For nearly 30 years Dr. Humes has consistently contributed to the body of literature in Audiology with important publications and presentations. His accomplishments have been carried out in his typical quiet and humble manner and should be a role model for all aspiring Audiology researchers.
Dr. Freeman’s leadership, innovation, and pioneering efforts have made significant impacts on the profession of audiology, particularly in the areas of governmental and legislative initiatives and the Au.D. degree. His dedication to professional service began early in his career and continues today. He has been instrumental in changing licensure laws—changes that set licensure standards for other states and continue to resonate. In 1993, he was elected to the Board of Directors of the American Academy of Audiology. In 1996, he was elected President of the Academy. His contributions to the Academy included work on numerous task forces and committees. One of the most notable among his accomplishments is his work for the passage and implementation of the Federal Employee Benefit Health Plan initiative providing direct access for audiology care to over eight million Americans. Dr. Freeman has clearly established himself as an advocate for the student and the Au.D. degree. He began the first distance-learning Au.D. program which has now become international as a result of his efforts. He truly has had an impact on our profession as seen in many political, educational, and service delivery advances.

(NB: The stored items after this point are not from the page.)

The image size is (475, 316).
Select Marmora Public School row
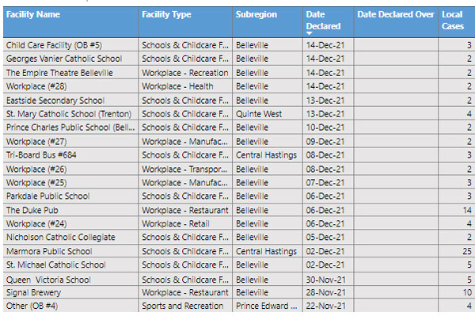239,251
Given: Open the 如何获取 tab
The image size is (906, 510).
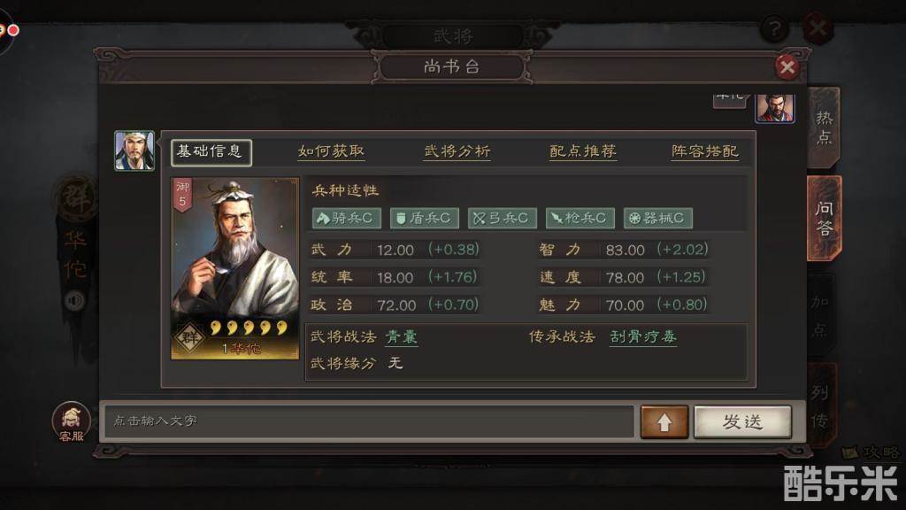Looking at the screenshot, I should tap(331, 151).
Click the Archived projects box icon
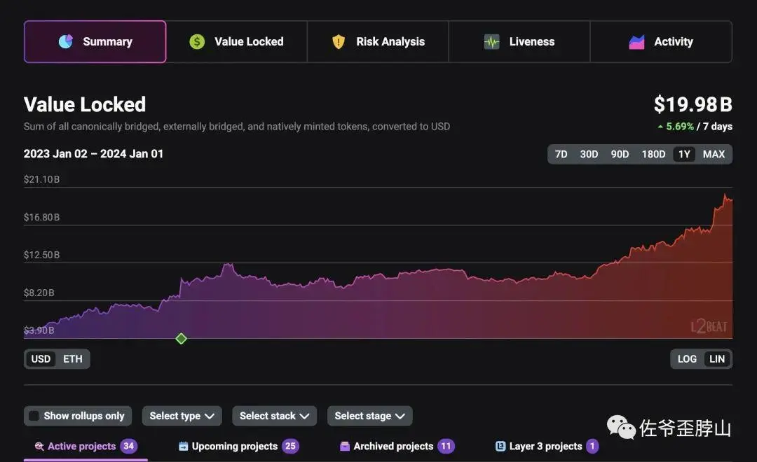Image resolution: width=757 pixels, height=462 pixels. pos(345,446)
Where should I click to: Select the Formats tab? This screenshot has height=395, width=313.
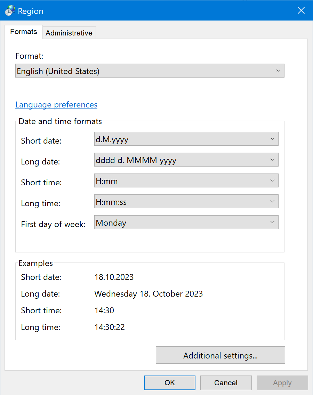point(23,32)
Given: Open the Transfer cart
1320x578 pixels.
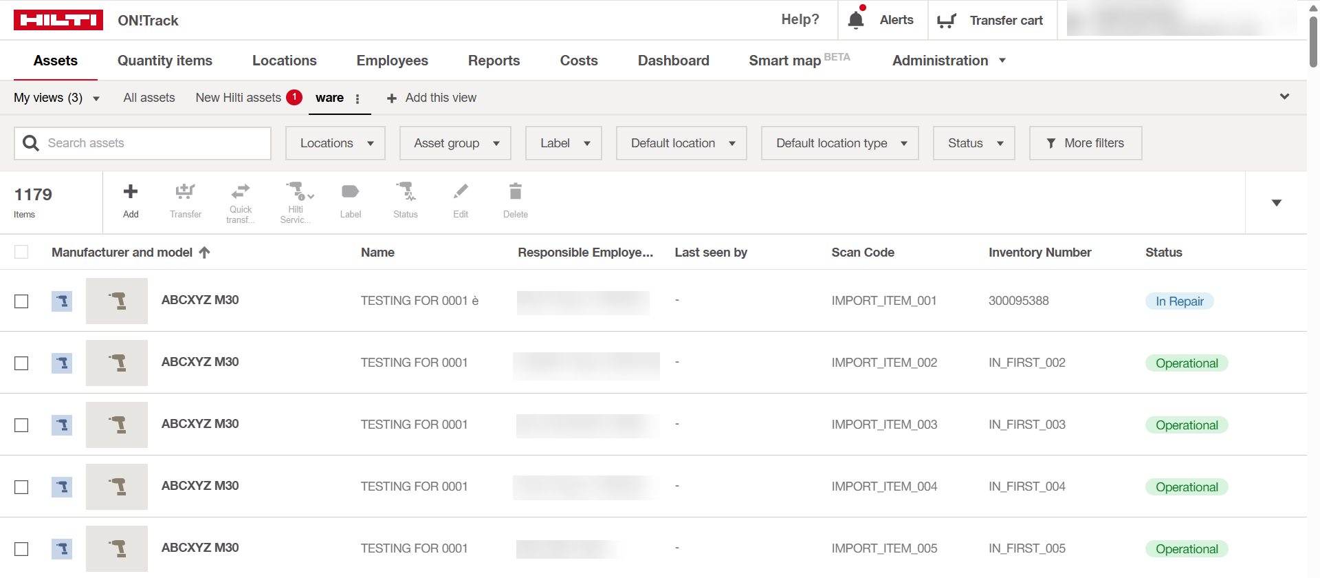Looking at the screenshot, I should (991, 21).
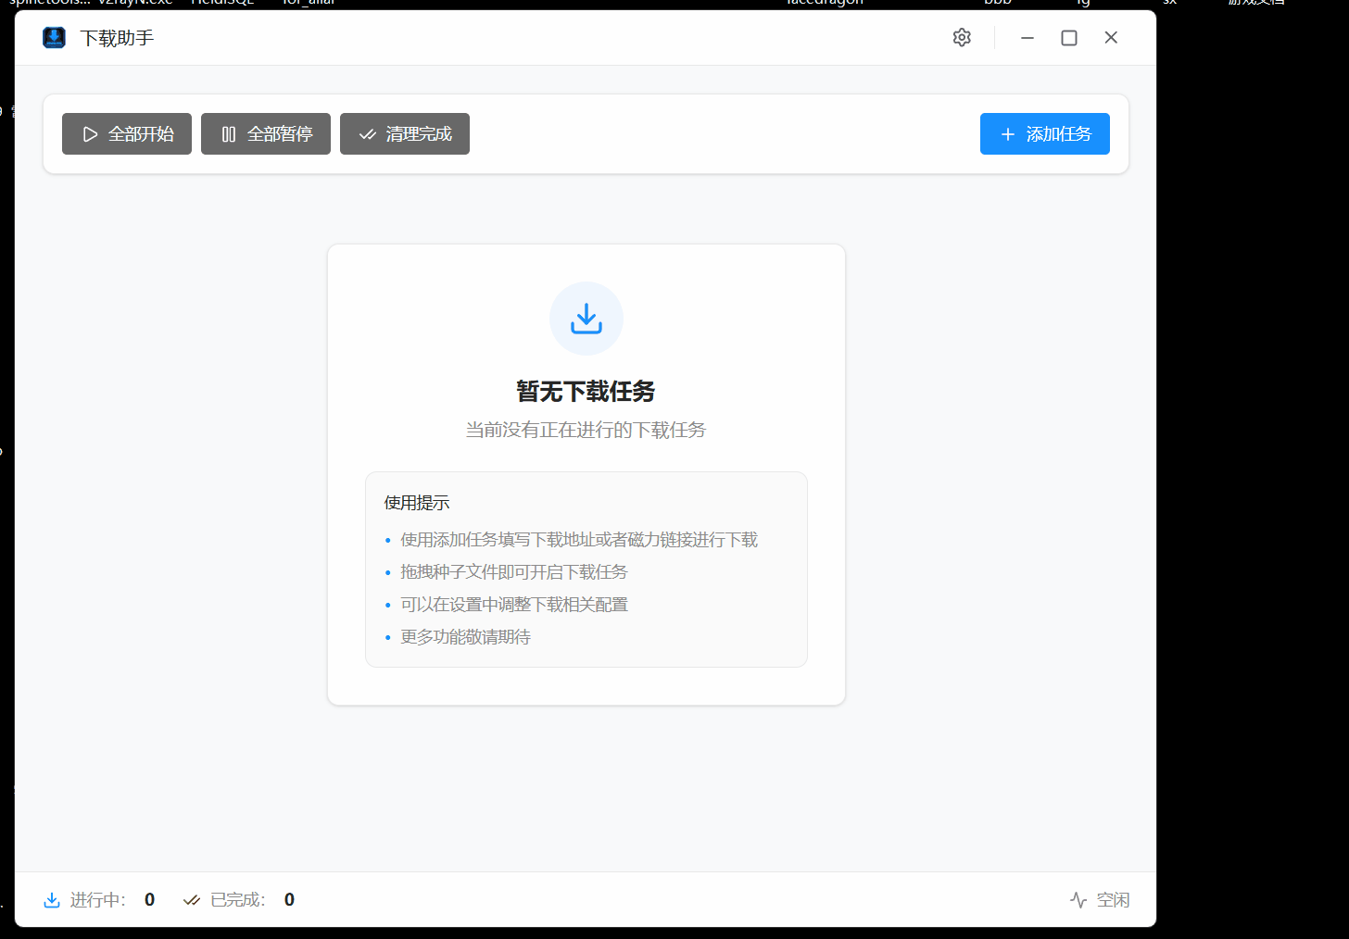Image resolution: width=1349 pixels, height=939 pixels.
Task: Click the download icon next to 进行中
Action: pyautogui.click(x=52, y=898)
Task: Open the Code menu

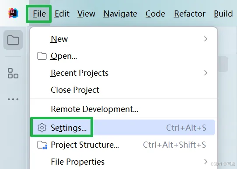Action: tap(155, 14)
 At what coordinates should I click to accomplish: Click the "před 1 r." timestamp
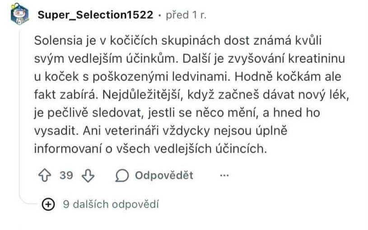(186, 14)
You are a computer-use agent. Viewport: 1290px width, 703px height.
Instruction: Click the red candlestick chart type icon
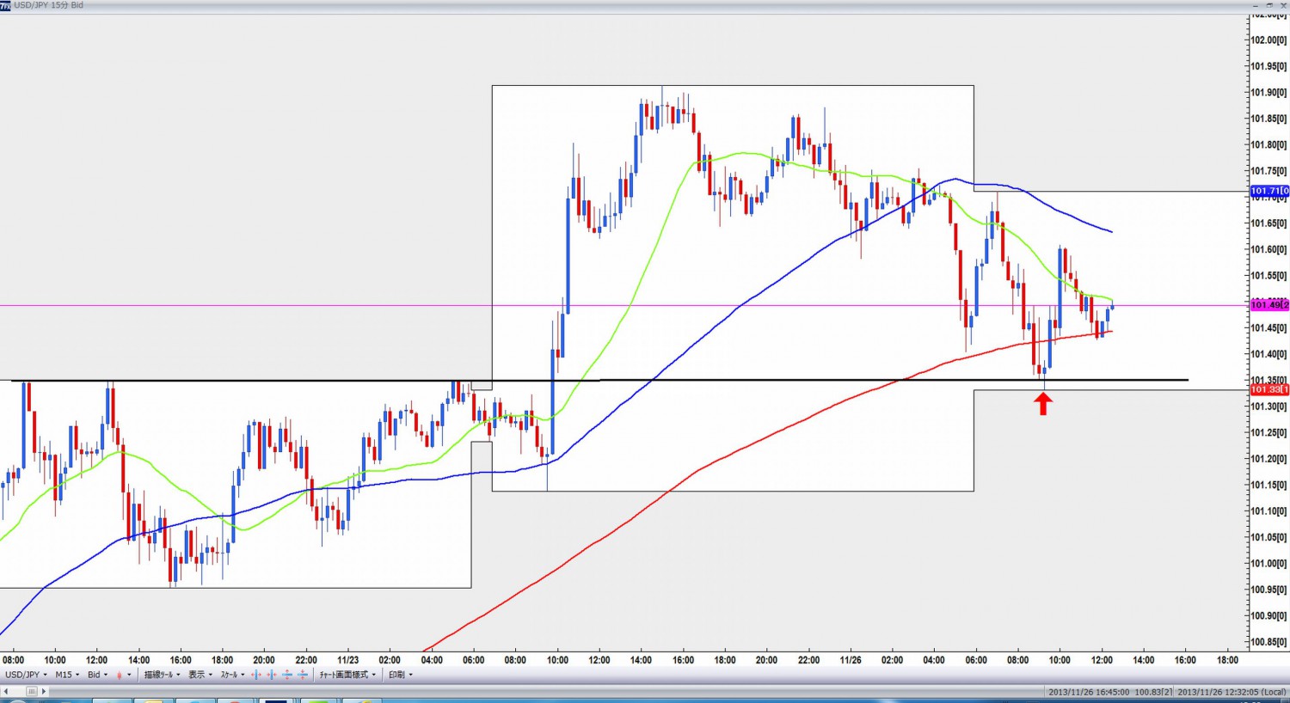[120, 675]
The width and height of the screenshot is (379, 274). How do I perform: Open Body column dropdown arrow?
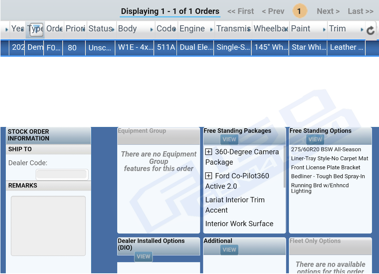pos(152,30)
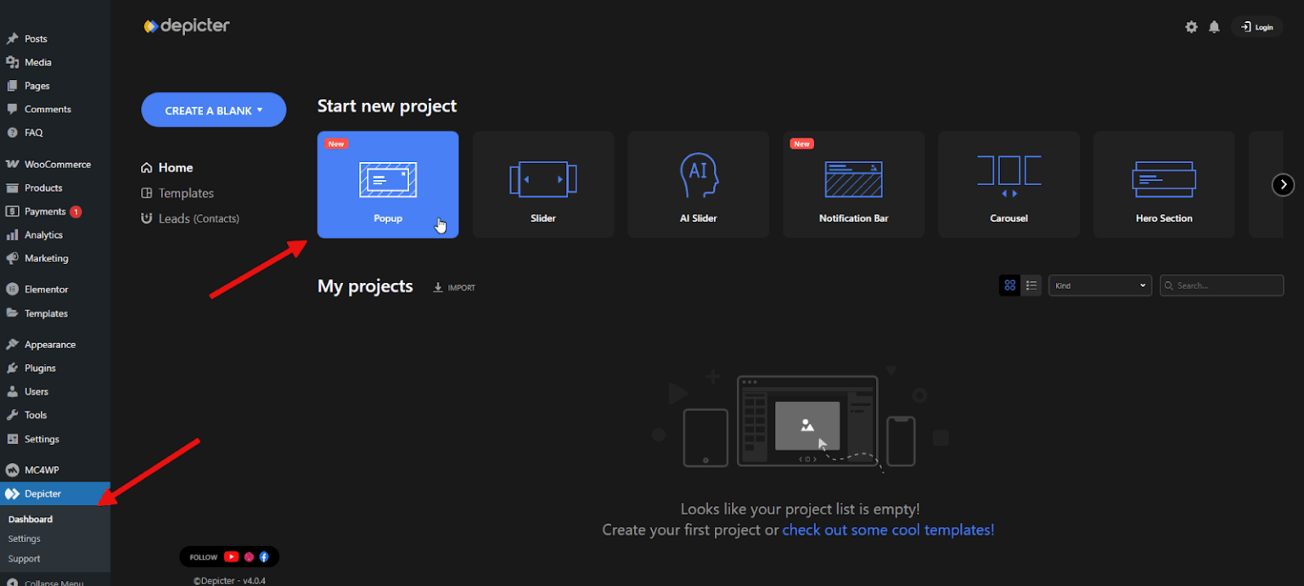Click the Import projects button
The image size is (1304, 586).
tap(454, 288)
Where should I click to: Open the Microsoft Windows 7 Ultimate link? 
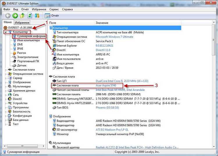click(115, 37)
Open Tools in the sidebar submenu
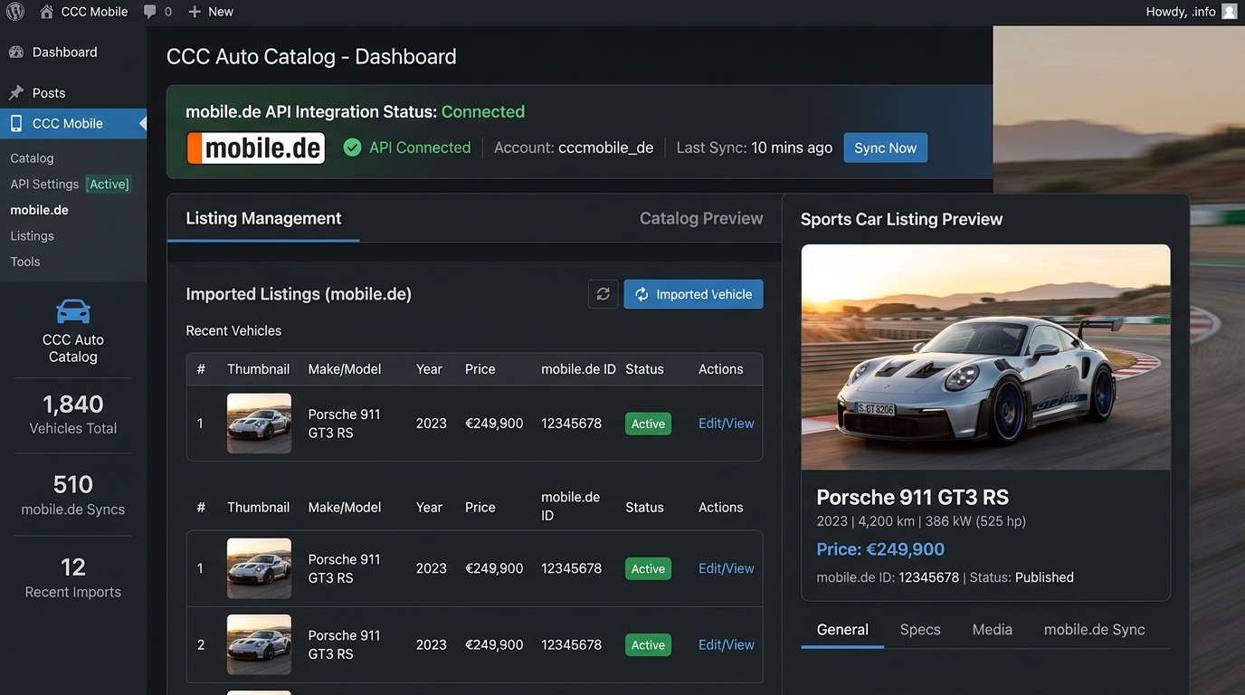 pos(25,262)
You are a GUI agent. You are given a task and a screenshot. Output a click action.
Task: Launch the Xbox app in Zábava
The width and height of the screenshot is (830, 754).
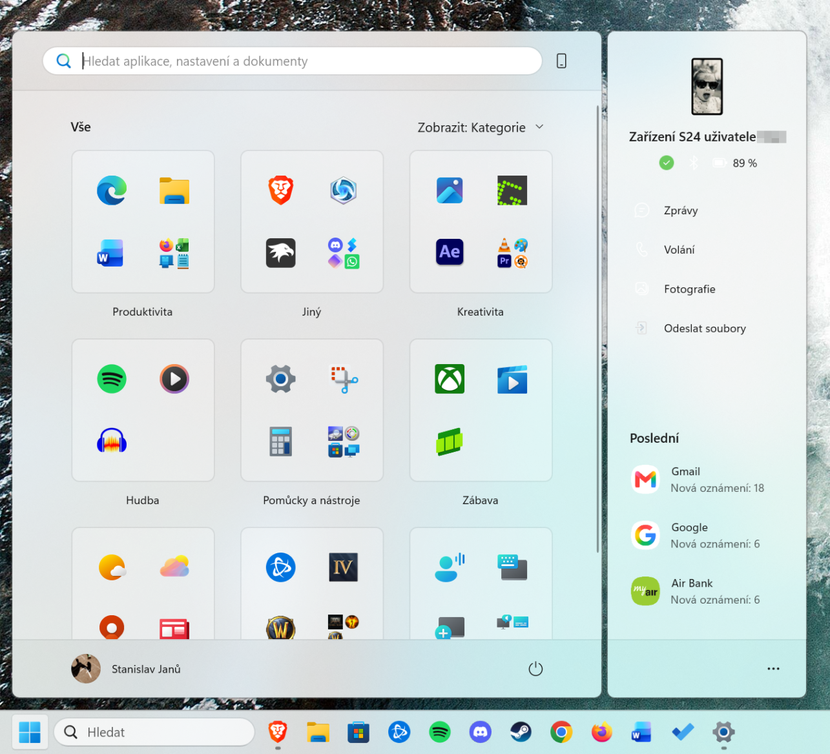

Lu Beck’s innumerable contributions to audiology place her among the best of the best in our profession. Through her efforts, directly and indirectly, she has influenced the path that the profession of audiology has taken and will take in the future. She fought for the acceptance of the Doctor of Audiology (AuD) degree and continues to fight as it is implemented. The level of private and public hearing health care delivery in the United States has been raised through her labors. She fought for and obtained the right for patients in the VA to seek direct access to audiology services. She is viewed as an expert because of her depth of knowledge, her strong research record, and most notably, because of her vision for hearing health care. Beck’s commitment to the field of hearing, the profession of audiology, and the Academy are without parallel.